Liz, the NASA friend, had the key insight--maybe this was a misreading of something very similar! Once you had the correct name for the thing, search gets a lot simpler.
(Postscript: Latif and Brian Skiff proposed that the quasi-satellite be called Zoozve... and the International Astronomical Union’s Working Group for Small Bodies Nomenclature (who keeps track of these things), ended up adopting the name, thereby making Alex Foster's poster correct retroactively. Link to the paper that officially adopted the name.)
|Official announcement in the IAU's working group
2. A story by Henk van Ess: Research into why planes sometimes travel faster than expected
On a recent flight, Friend-of-SRS Henk van Ess was puzzled: why did the flight's arrival time show as a full hour ahead of schedule? What would cause that to happen?
In his blog post at DigitalDigging.org (which I recommend to you), he gets to the bottom of this question through a conversation with ChatGPT and some sharp reasoning to determine that biggest factors for the faster times are: (a) it's not tailwinds; (b) it's not the jet stream; (c) it's not having a light load with fewer passengers onboard.
It IS primarily due to buffer times built into their schedule. (But they did have a lack of headwinds, which also helped.)
But his article points out that there's a big difference between ChatGPT 3.5 and ChatGPT 4 with the Data Analyst option turned on. Your choice of LLMs really matter--understand which one you're using and be aware of the differences.
SearchResearch Lessons: In the end, Henk says that "... if you don't ask the right questions, you won't get the answers you need. Being clear and specific is key."
We've talked about exactly this point many times here on SRS. Understand your tools and be clear--very clear--about what you're asking.
3. The loss of the cache:
Alas, Google has deprecated this feature, so we can't use it any longer. (See Danny Sullivan's Twitter post about this.)
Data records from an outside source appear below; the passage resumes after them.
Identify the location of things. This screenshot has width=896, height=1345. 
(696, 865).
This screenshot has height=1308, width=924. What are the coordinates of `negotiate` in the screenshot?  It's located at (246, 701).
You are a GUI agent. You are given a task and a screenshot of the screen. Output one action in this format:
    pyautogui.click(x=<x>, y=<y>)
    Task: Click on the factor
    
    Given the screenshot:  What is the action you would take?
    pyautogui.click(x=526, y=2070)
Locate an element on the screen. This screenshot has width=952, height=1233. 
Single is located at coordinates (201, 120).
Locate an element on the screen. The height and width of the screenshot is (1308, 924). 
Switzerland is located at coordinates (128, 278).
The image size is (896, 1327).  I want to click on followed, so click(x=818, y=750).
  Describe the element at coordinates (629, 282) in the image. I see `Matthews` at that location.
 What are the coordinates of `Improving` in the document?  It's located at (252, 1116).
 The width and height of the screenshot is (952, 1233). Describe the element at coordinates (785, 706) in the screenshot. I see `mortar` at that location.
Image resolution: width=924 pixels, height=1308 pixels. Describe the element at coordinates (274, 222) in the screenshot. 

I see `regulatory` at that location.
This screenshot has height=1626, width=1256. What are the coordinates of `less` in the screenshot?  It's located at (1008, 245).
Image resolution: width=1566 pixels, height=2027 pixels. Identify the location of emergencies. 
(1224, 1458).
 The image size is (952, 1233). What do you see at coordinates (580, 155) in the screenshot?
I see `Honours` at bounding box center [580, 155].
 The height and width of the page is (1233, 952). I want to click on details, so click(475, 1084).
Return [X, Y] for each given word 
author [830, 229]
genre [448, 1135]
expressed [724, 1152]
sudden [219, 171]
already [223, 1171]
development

In the meantime, I HIGHLY recommend that you get the browser Wayback Machine extension for your preferred browser. Here's the list:
Note that Bing still supports the cache: operator, so you don't really need it if you're an Edge user.
FWIW, I suspect more features will be deprecated in the future, but I don't know what / when / or why. It's just gonna happen as Google tries to save money and reduce the overall complexity of the search system from their side (and, presumably, invest those savings into Bard, or whatever they're going to call their GenAI LLM).